A deep dive into cursor-based pagination in MongoDB

Exploring cursor-based pagination in MongoDB and the tricky parts.

A deep dive into cursor-based pagination in MongoDB

One of the improvements we had to make to Engage as we continue to scale is changing the way we paginate some result sets from offset-based pagination to cursor-based pagination. This Mixmax article is a good introduction but in this piece, I explore more details and talk about navigating some tricky parts of cursor-based pagination.

Outline

Let’s start by defining the two types of pagination and why cursor-based pagination.

What is offset-based pagination?

Offset-based pagination lets us paginate by skipping a number of records (the offset).
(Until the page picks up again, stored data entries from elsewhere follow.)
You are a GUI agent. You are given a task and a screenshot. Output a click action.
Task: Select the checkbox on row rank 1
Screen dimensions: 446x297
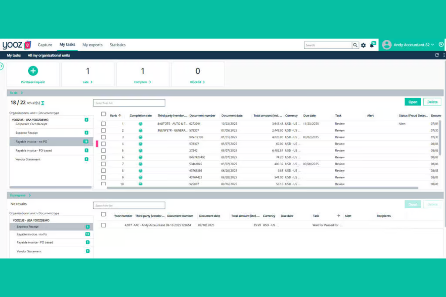(103, 123)
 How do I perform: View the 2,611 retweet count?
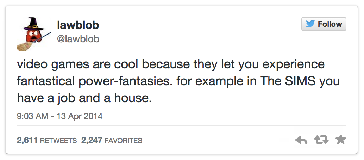(x=27, y=140)
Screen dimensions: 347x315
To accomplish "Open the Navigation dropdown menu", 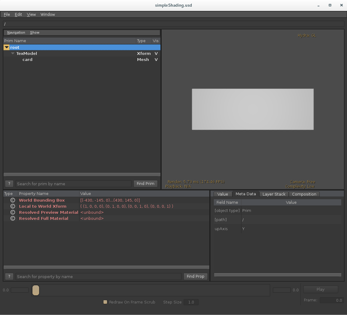I will 16,32.
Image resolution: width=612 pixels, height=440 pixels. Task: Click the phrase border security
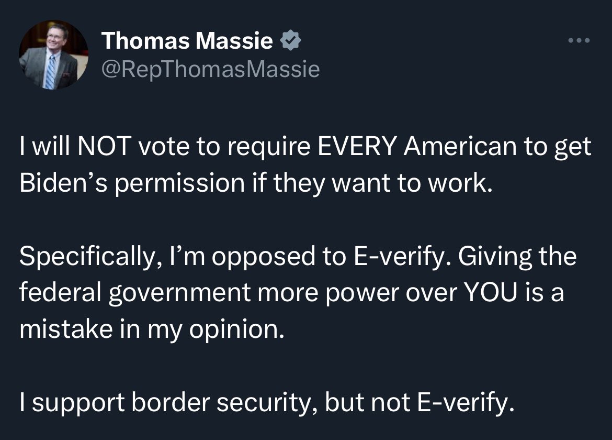(224, 402)
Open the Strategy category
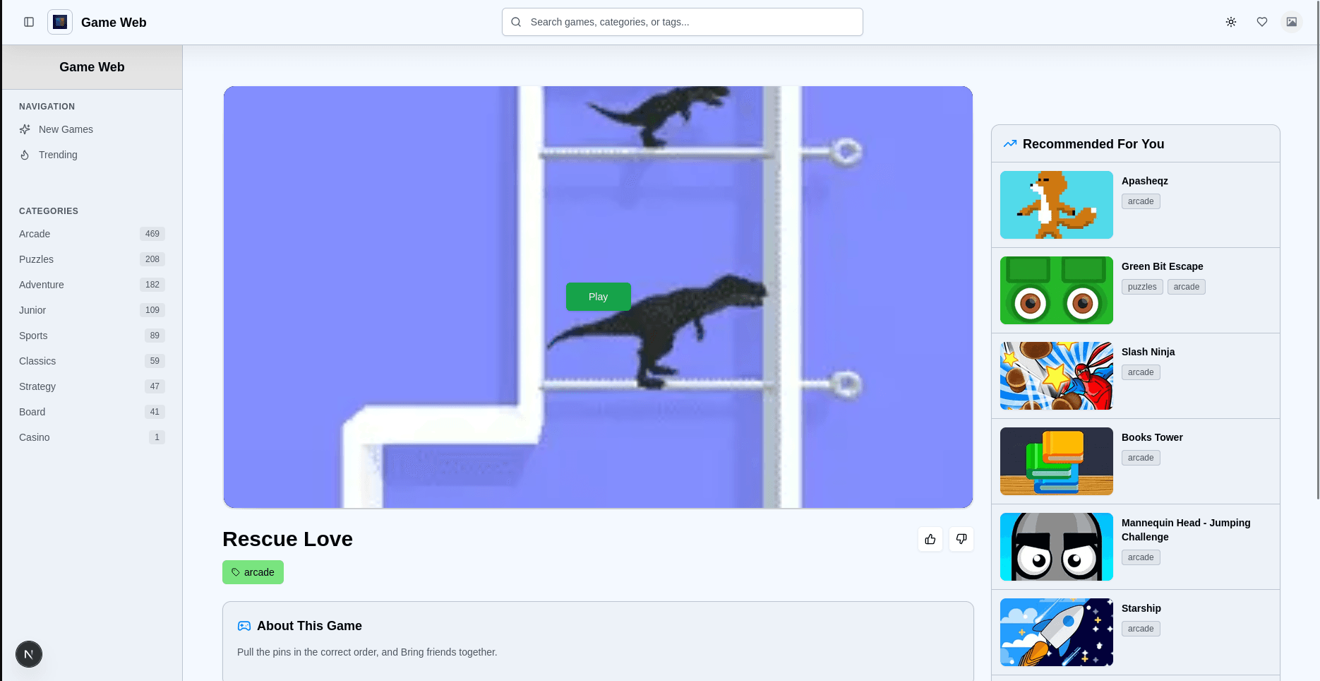This screenshot has width=1320, height=681. (37, 386)
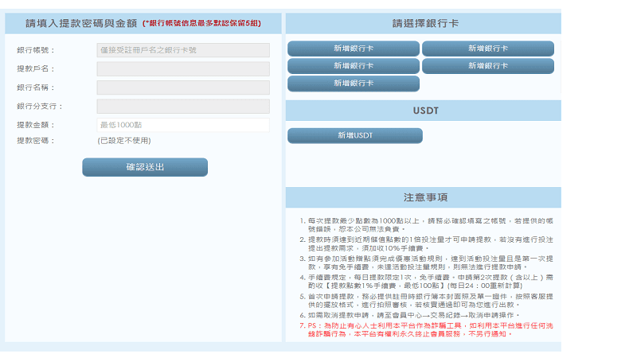
Task: Click the first-row left 新增銀行卡 button
Action: tap(354, 49)
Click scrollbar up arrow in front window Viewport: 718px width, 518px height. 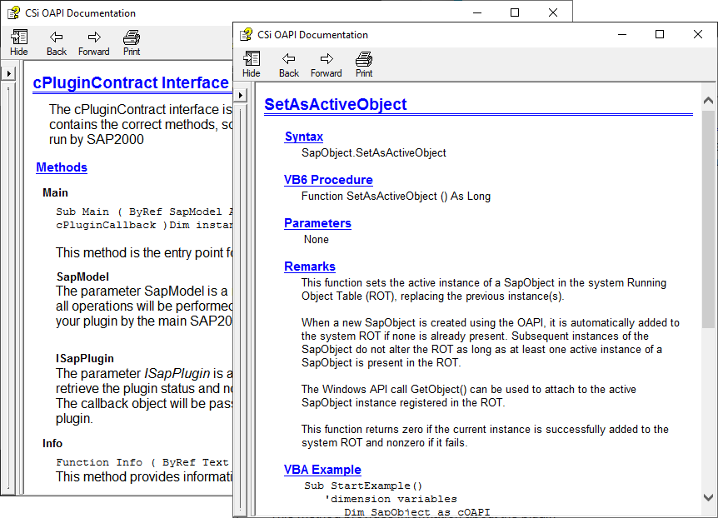tap(709, 100)
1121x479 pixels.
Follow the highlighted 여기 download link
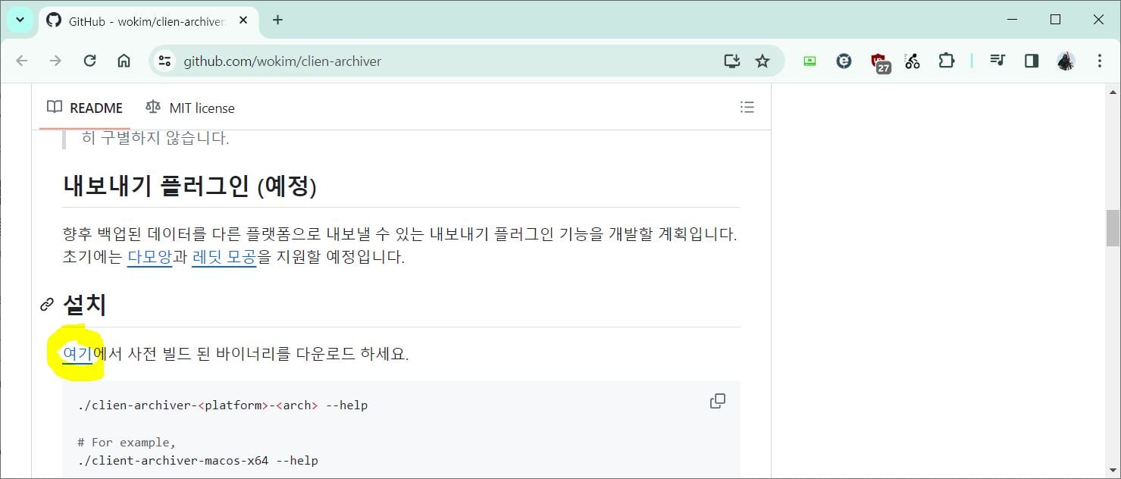pyautogui.click(x=77, y=354)
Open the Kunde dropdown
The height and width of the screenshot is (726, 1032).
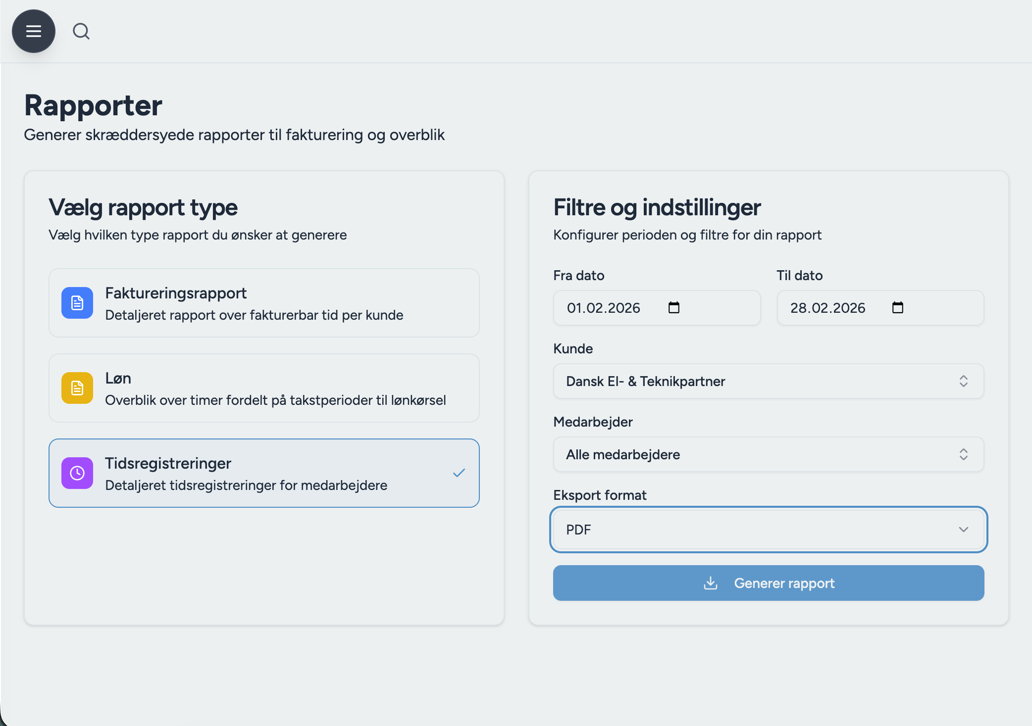point(768,382)
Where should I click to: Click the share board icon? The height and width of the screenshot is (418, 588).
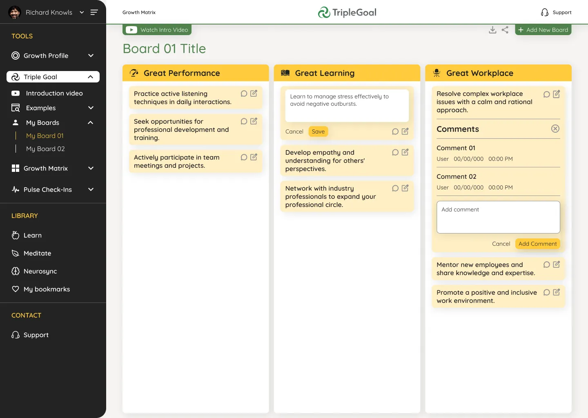tap(505, 30)
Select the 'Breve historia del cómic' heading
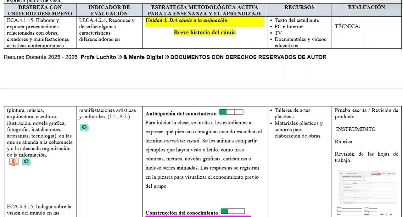Image resolution: width=403 pixels, height=217 pixels. pos(204,32)
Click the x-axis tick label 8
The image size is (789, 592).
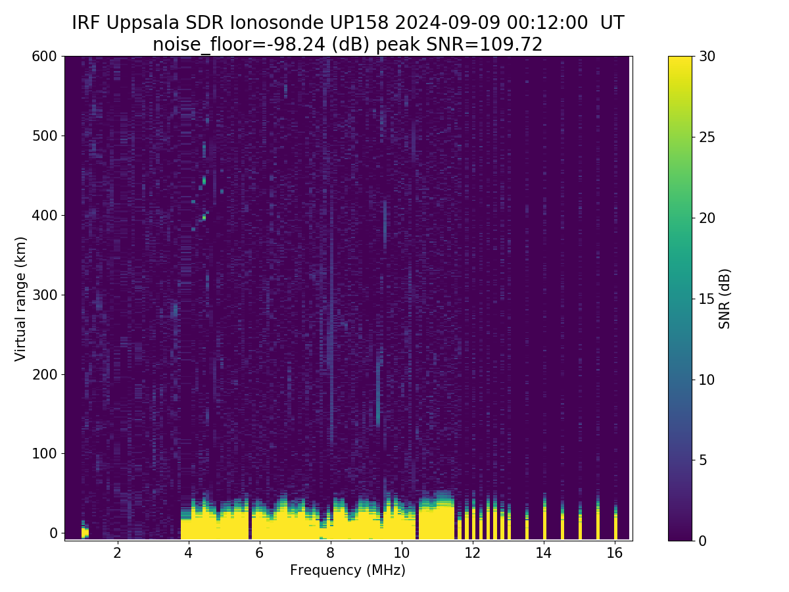point(330,553)
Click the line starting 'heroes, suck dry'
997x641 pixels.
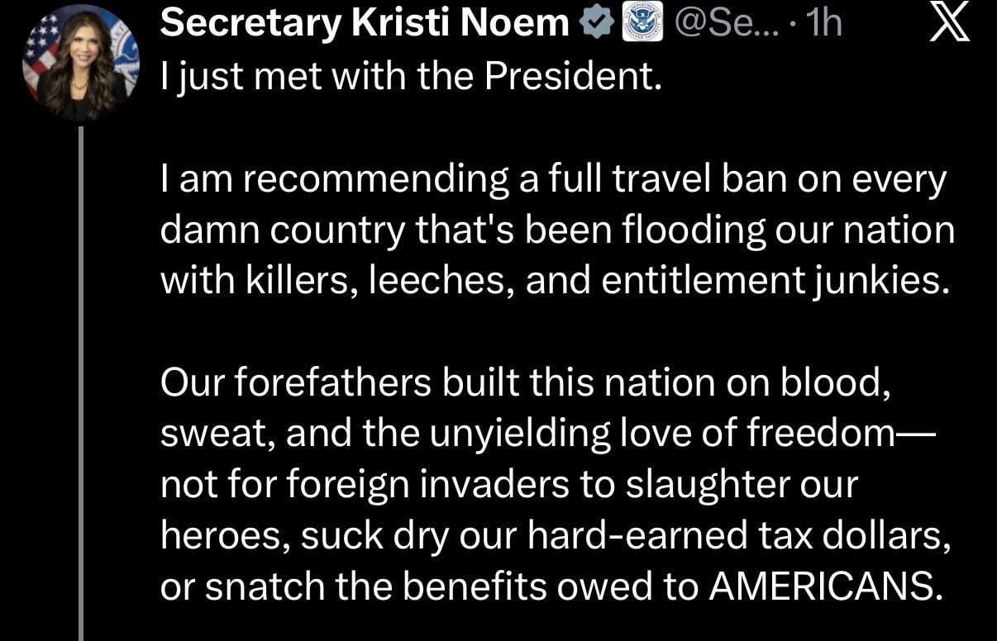tap(552, 535)
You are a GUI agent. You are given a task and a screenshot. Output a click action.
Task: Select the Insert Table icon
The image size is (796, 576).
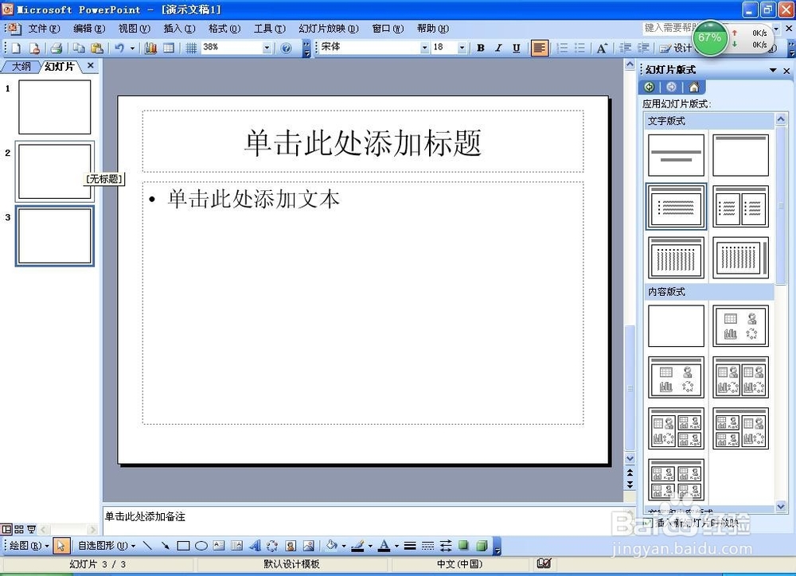point(170,48)
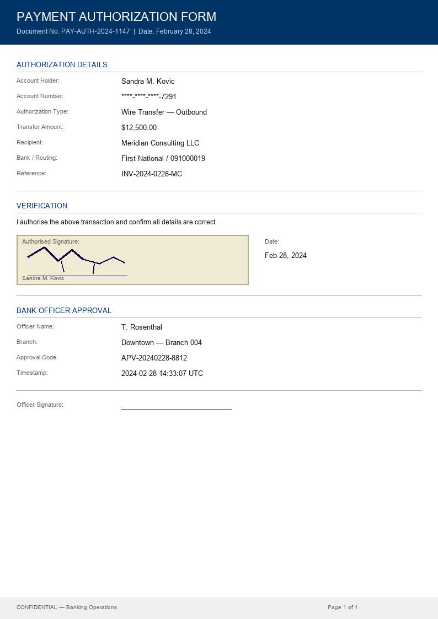The image size is (438, 619).
Task: Click the Authorization Details section heading
Action: (62, 64)
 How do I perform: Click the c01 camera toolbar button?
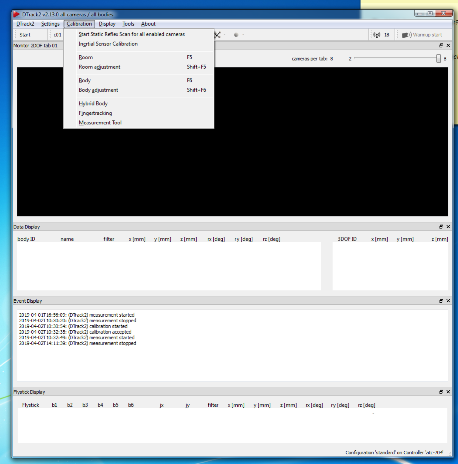[x=57, y=35]
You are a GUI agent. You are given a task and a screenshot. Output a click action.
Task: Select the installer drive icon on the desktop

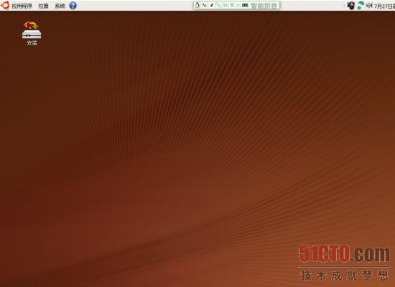tap(32, 29)
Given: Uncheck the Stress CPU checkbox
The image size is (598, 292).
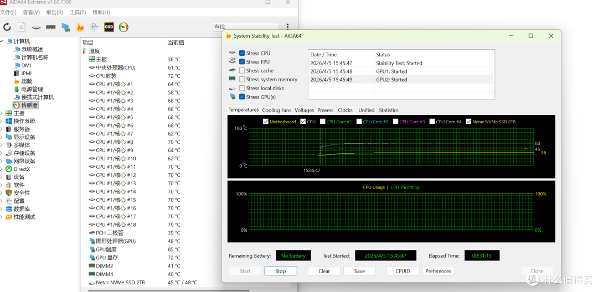Looking at the screenshot, I should click(x=242, y=53).
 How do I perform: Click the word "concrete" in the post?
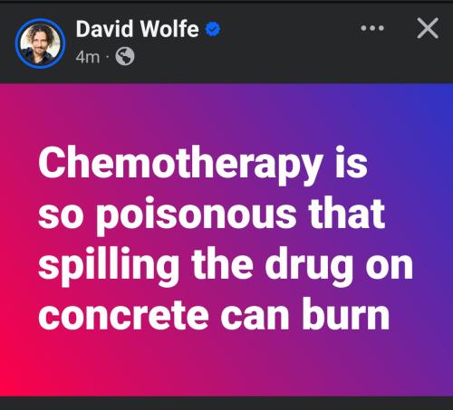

If we have a table with 100 items and want to show 20 items per page (this is called the limit), our first result page will be 1 to 20. To show the next page, i.e 21 to 40, we skip the first 20 items. This is what that will look like in SQL

select * from items limit 20 offset 20;

And in MongoDB:

db.items.find({}, { limit: 20, skip: 20 })

What is cursor-based pagination?

Instead of skipping results to move across pages, cursor-based pagination lets us use a record as a pointer (this is called the cursor) so we can get items after or before that record. Using our 100 items example, our first result page is 1 to 20. To get the next page, we use item 20 (the last item of the page) as our pointer (i.e, the cursor) and get items after it.

select * from items where id > 20 limit 20;
db.items.find({ id: { $gt: 20 } }, { limit: 20 })

But this is putting it in a simple way. We are making the assumption that our items have an id field that is 1 to 100 so we can get items with ids greater than or less than the pointer id (20). This probably won’t be the case in a real-world scenario. But it doesn’t matter. As long as the field is immutable, sortable and unique, we are fine. IDs and date fields are good candidates for this. Even though MongoDB IDs are not auto-increment IDs, you can use them because they are [vaguely] based on timestamp.

// Where 507f191e810c19729de860ea is the _id
// of last item in previous page
db.items.find({
  _id: { $gt: new ObjectId('507f191e810c19729de860ea') }
}, {
  limit: 20
})

Why cursor-based pagination?

Scalability

The challenge with offset-based pagination is that the database needs to scan skipped records before getting to the requested data. This means that on page 5 of our example, the database will still scan items 1 to 80 before returning results for 80 to 100. Scanning 80 items may look small but as the offset increases, the number of records to scan increases.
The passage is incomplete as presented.